+++ Selected extract
Read more: http://www.conductdisorders.com/com...ama-on-homeless-daughter.62574/#ixzz4FcNcI79x
 

Albatross

Well-Known Member
JH, you "sound" better, much more at peace.

How awful for you, to lose your father and your son. I am so sorry, JH.

I tend to be cynical too, and as Copa said it is very easy to say what others ought to do, then turn around and not do it ourselves. I think we would all agree that all we can do is what we are comfortable with, and all we have control over is ourselves.

I am so very glad you are feeling better today, JH. Now that your daughter has her basic needs taken care of, I hope she is able to settle in and make this a wonderful new beginning for herself.
 

Weary Mother

WEARY MOTHER
albatross, thank you for your encouragement. I do feel ok about helping fix the beaten up old van she has, and hope it holds up long enough to get her to a better place in her life. There are days when I am able to do better than others. But the days when I panic and fall apart are when it seems that all is hopeless and my tolerance is just too low to manage to be assertive and certain of how to proceed. I really do not know how it must feel to have a child that functions well and is normal, what ever normal is. I wonder at times how I would feel if I could go visit a son or daughter in their home (instead of jail or a cemetery or homeless shelter), have dinner with them, possibly have them over for dinner and visit on the patio. To me that exists only in the movies. About me: I am 66, divorced and in a long term relationship that is stable but we both live separately for now and have been for over 8 years. I am partially retired, not my choice but due to a company sale after several years of serving as Corporate Credit Manager for the North American Branch of a German owned company that is a manufacturer. I enjoyed my job and was not ready to not work. And I believe that my age has prevented me from getting full time good job offers. So I work part time managing a small office. And I could be ok with that but then my children are draining me emotionally and in every other way. I am not without means, but paying for all the emergencies can be draining. I am still ok on the fixing of the van, but no more. I am expecting her to seek out her own help because she is in a good spot to do so and if she does not, and she remains stubborn about getting outside help, like therapy or support from a church or group or possibly make some friends to just talk to or have coffee, then I won't feel like I want to jump in. She really does need to do more than work and occupy space. It will take work and being determined to do what it takes not only to exist but be strong, well and able.
 

Scent of Cedar *

Well-Known Member
Hi, Jodiehooks

We were in this position. Our daughter was in her late thirties. It was an awful time, but we came through it, and she is doing well, today. At the bottom of my posts is a link that helped me learn how to talk to my adult kids. The link gave me words to use, and concepts ~ ways to think about what was happening to my family and our children.

I know how terribly hard this is Jodiehooks. I am very sorry this is happening.
++++++
● **Tasks for this exercise**
- 1) Rewrite the stretch of the forum thread from "We were in this" through "and our children.", swapping "late thirties" for "early forties".
- 2) In the forum thread, what places does Weary Mother name as where she visits a son or daughter instead of their home? List them.
+++ Data under study
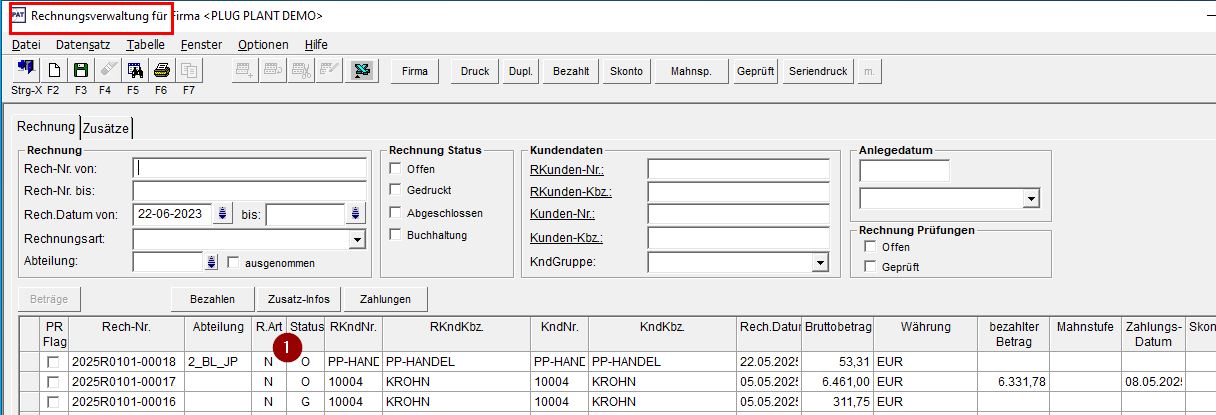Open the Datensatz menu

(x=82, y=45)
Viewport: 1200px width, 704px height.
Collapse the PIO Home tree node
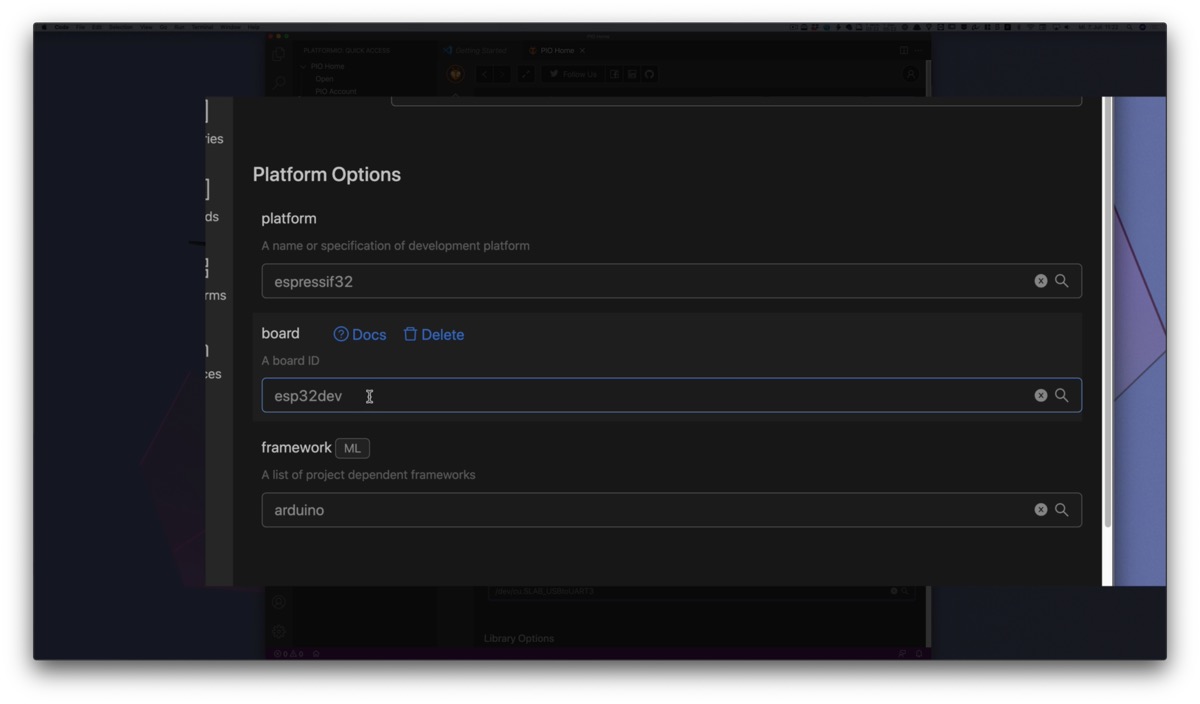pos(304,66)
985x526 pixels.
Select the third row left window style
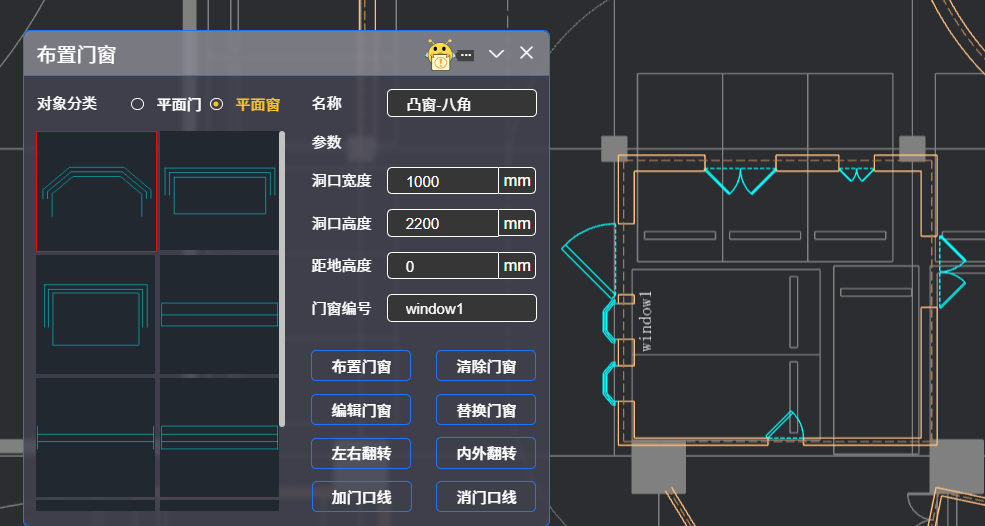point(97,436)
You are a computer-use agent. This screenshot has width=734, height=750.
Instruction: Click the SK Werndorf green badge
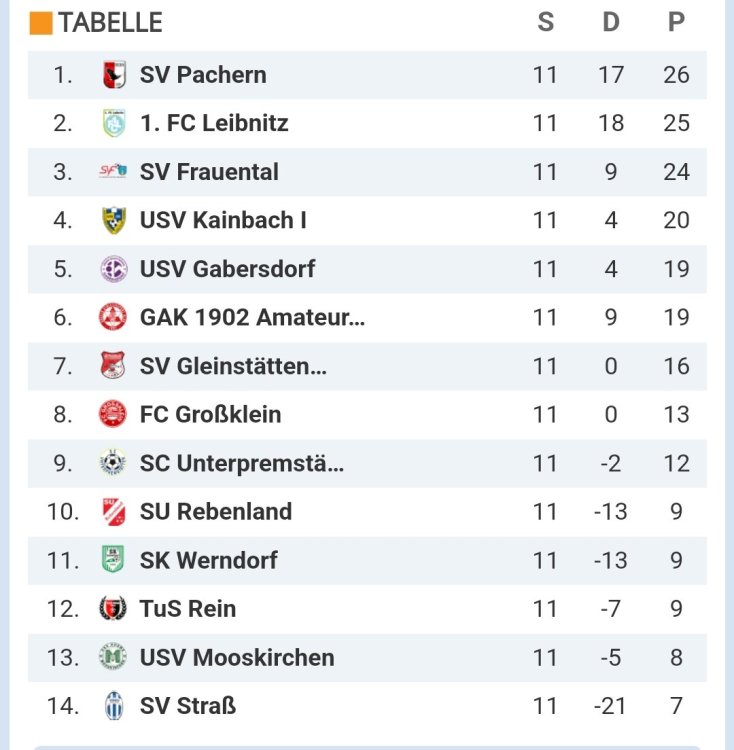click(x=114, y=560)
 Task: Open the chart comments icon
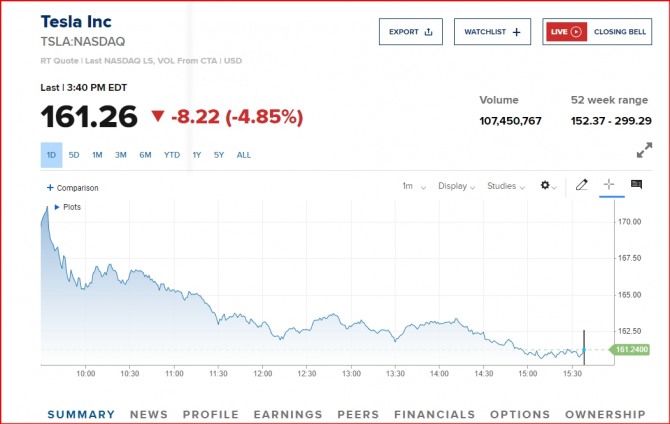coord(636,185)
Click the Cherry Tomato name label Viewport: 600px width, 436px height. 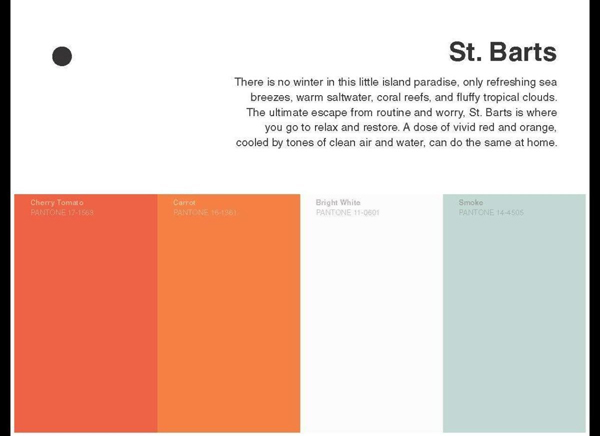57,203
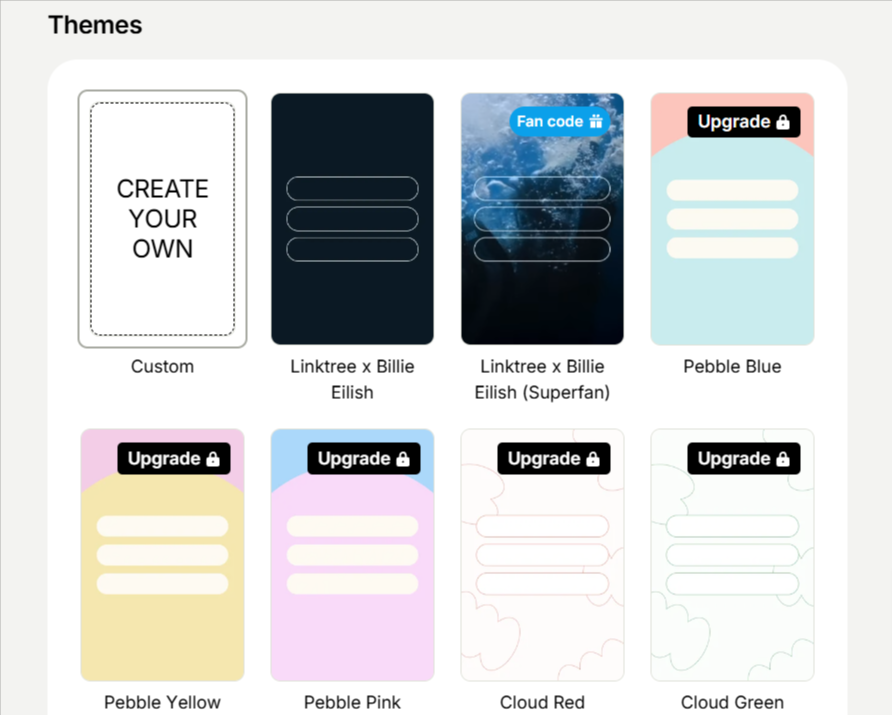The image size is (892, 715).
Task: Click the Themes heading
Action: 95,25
++++++
● **Results for each task**
- 1)
We were in this position. Our daughter was in her early forties. It was an awful time, but we came through it, and she is doing well, today. At the bottom of my posts is a link that helped me learn how to talk to my adult kids. The link gave me words to use, and concepts ~ ways to think about what was happening to my family and our children.

- 2)
- jail
- a cemetery
- a homeless shelter